Though all the Smritis state from the Vedas, and each one of them is an authority for all the Varnas, it is traditional for some groups to follow a specific Smriti.
Kashtriyas, Vaisyas and Sudras are to follow Manu Smriti.
Though Brahmins are expected to follow Manu Smriti, it is traditional to follow eleven Smritis, including Manu Smriti.
However in case of a conflict between Manu Smriti and the other Ten Smritis, it is traditional to follow any one of them overlooking the Manu Smriti.
The reason is that Manu Smriti addresses mostly the issues of the duties of king and other Varnas,though Brahminical Duties are also detailed.,it does not deal exhaustively with the procedures of Karmas as in the other Smritis.
The Eleven Smritis Brahmins are expected to Follow are,
Apasthambha: Apasthambha, a native of Andhra Country, belonged to Krishnayajurveda School. He belonged to fifth century BC. Apasthambha’s teachings are called Apasthambhasutra orApasthambhasmriti.
( * Apasthamba came from the Lineage of Viswamitra and codified the Smriti by taking some practices from Tamil Culture and incorporated in his Smriti, Like Thalli or Mangal Sutra which is not found in the Vedas and Thaali is a Unique concept of the Tamils)
Baudhayana: Baudhayana also belonged to Krishnayajurveda School and was an inhabitant of Andhra Country. Baudhayana’s teachings are called Baudhayanasutra or Baudhayanasmriti.

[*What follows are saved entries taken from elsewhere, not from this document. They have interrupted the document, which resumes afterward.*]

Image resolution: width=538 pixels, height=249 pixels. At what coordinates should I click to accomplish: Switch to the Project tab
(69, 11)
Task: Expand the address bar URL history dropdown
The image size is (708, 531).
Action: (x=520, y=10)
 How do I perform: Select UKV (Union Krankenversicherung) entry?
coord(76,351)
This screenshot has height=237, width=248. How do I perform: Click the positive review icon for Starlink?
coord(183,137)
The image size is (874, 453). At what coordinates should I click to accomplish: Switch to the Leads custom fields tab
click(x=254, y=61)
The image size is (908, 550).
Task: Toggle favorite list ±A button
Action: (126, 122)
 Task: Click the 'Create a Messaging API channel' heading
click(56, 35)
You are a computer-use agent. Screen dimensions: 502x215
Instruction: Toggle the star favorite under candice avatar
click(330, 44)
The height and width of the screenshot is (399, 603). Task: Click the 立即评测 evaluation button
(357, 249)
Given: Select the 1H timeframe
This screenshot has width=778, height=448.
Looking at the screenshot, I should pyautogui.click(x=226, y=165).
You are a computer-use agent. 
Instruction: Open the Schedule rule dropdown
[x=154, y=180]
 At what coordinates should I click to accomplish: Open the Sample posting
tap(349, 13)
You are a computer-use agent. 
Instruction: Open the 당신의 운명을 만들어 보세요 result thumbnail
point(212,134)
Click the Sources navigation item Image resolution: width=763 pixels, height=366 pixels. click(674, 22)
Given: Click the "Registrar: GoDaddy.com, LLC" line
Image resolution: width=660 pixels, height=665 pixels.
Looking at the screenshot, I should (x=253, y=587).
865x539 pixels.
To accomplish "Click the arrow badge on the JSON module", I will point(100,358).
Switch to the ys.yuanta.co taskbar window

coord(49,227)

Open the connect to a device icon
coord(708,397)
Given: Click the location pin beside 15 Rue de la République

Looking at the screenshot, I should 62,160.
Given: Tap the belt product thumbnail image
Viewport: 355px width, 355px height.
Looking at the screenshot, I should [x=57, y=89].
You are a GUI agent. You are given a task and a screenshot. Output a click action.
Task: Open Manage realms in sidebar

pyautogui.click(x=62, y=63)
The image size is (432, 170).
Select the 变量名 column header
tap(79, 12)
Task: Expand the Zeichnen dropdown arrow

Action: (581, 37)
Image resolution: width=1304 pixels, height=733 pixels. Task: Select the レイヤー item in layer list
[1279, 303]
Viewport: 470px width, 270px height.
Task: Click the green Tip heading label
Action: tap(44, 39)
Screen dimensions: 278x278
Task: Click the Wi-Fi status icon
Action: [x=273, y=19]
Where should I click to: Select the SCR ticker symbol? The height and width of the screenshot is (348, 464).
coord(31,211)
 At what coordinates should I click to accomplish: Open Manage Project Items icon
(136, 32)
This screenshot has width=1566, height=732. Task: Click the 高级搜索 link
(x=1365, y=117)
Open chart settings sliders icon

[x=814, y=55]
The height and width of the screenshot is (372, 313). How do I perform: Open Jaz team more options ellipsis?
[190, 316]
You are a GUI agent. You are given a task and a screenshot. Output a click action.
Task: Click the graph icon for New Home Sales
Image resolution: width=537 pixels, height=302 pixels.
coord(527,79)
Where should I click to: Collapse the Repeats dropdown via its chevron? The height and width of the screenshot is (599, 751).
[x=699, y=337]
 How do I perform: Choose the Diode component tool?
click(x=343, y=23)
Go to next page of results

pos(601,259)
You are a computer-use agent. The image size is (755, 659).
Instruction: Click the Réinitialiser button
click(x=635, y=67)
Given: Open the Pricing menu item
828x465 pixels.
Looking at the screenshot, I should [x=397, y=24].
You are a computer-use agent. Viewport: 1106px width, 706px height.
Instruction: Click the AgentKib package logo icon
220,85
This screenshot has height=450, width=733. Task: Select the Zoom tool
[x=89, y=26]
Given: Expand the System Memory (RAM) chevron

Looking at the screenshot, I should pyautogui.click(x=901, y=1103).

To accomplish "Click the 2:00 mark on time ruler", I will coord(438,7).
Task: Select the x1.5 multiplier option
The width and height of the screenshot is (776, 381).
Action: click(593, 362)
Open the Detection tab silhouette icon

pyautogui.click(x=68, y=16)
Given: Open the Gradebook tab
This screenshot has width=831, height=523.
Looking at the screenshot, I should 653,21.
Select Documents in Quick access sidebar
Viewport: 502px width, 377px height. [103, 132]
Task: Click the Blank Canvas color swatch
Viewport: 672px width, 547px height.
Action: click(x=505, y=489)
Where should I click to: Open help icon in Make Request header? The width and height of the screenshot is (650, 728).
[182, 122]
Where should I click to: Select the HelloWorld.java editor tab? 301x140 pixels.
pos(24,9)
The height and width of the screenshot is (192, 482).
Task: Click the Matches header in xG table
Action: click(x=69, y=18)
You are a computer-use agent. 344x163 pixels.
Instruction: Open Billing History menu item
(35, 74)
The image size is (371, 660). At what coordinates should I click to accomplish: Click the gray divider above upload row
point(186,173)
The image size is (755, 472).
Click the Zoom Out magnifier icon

Brihaspati: Brihaspati was probably the first jurist to make a clear distinction between civil and criminal justice. Yajnavalkya referred to Brihaspati. However, Brihaspati is considered to belong to 200-400 AD. Brihaspatismriti has a lot of similarities with Dhammathats of Myanmar (Burma).
Gautama: Gautama was the most ancient sage of all Brahmin lawgivers. He was quoted by Baudhayana and belonged to Samaveda School. Gautama’s teachings are called Gautamasutra orGautamasmriti.
Harita: Baudhayana and Vasishta in their Dharmasutras quote Harita. Haritasmriti or Haritasutra is an extensive work.
Katyayana: Yajnavalkya mentions Katyayana. Katyayanasmriti is quoted in several works of Viswarupa, Mitramisra etc. Smriti Chandrika cites 600 verses of Katyayanasutras. He may belong to the same period as Narada and Brihaspati.
Manu: Manu is a mythical personality and is the ancestor of the entire humankind. Manu received the code from Brahma, and communicated it to ten sages and requested Bhrigu rishi to repeat it to the other nine. This code of conduct recited by Bhrigu is called Manusmriti. For convenience, the British took Manusmriti as the paramount law of the Indian Continent.Manudharma is not only revered by Brahmins and Hindus, but also by Buddhists in Java, Siam and Myanamar. Manusmriti was composed around 200 BC, around which time a revival of Brahminism took place under the rule Sungas in the North India.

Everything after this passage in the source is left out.